Your instructions: Transcribe the records below from the first line to the line that includes "This screenshot has width=1519, height=784.", inclusive, and omit the pictures.

Source material:
↓

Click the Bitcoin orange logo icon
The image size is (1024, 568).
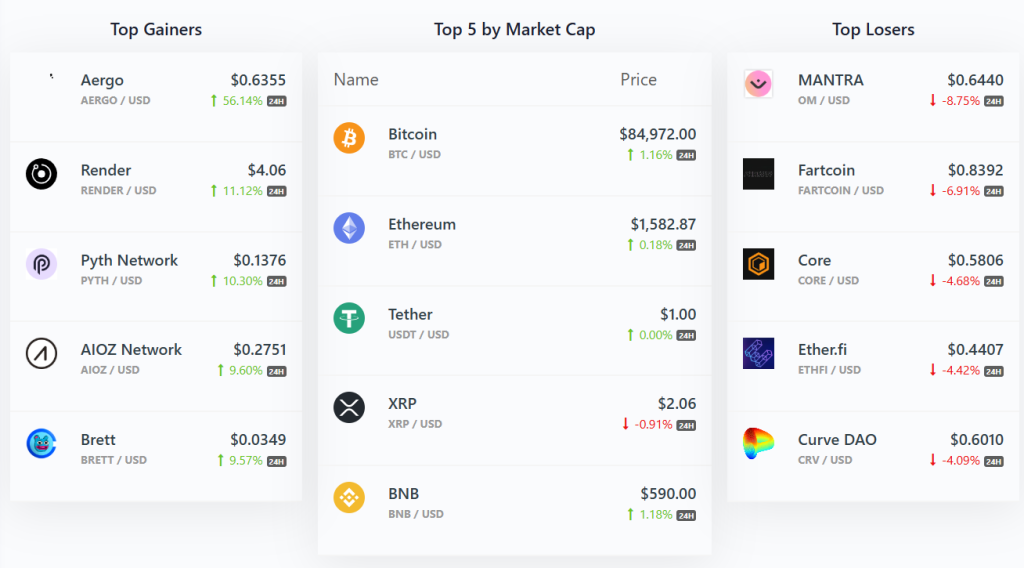(349, 138)
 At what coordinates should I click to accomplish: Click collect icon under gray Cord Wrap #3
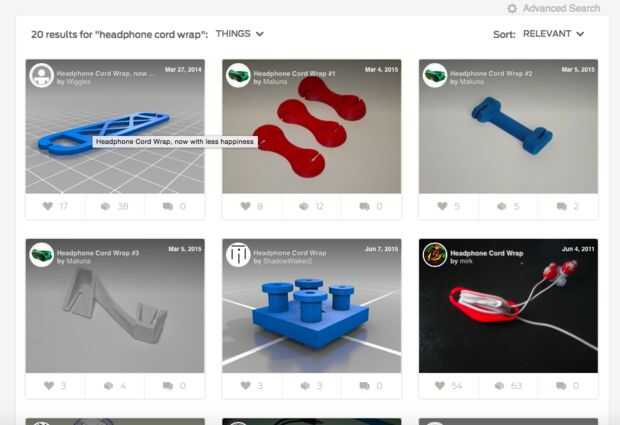(x=108, y=385)
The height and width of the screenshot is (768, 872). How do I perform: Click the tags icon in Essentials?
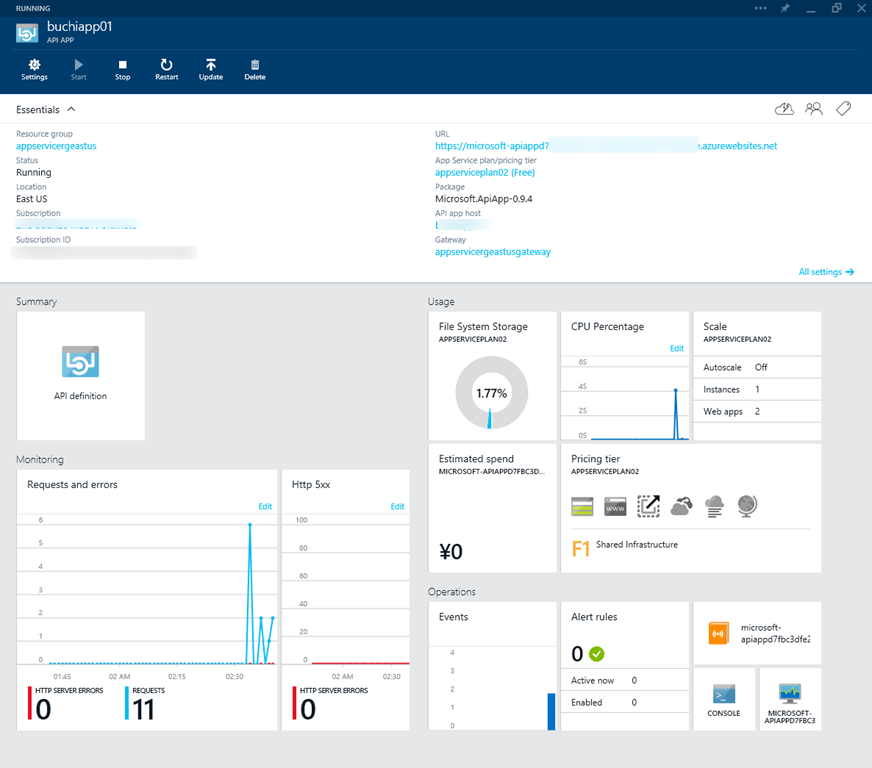click(x=843, y=109)
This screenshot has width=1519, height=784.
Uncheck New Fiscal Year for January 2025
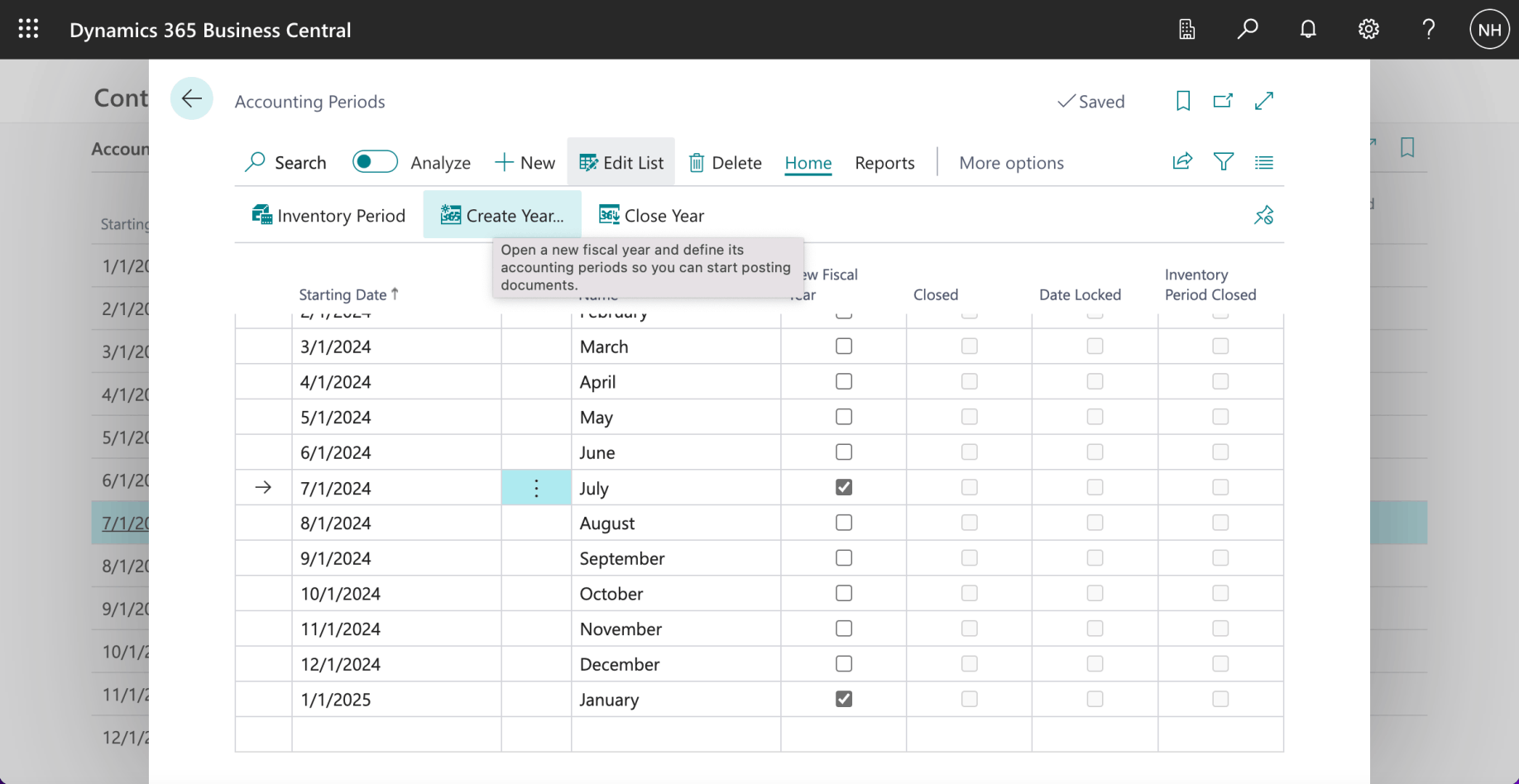(x=844, y=700)
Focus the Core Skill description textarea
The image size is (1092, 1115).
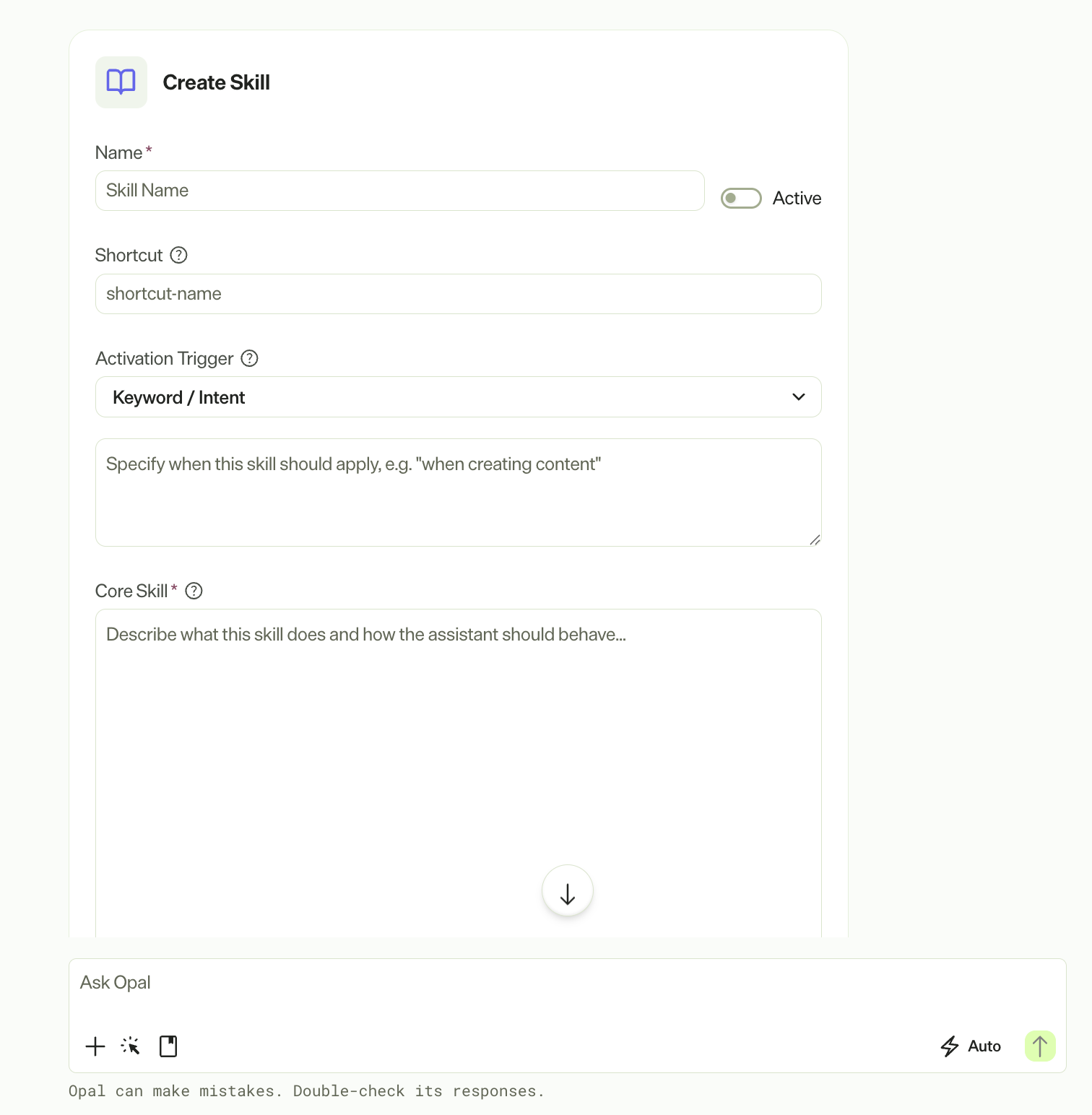459,773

↑

Exercise solution:
Click the Bitcoin orange logo icon
The image size is (1024, 568).
(349, 138)
 At what coordinates should I click to accomplish: Click collect icon under gray Cord Wrap #3
(x=108, y=385)
The height and width of the screenshot is (768, 872). How do I perform: Click the tags icon in Essentials?
click(x=843, y=109)
This screenshot has width=1519, height=784.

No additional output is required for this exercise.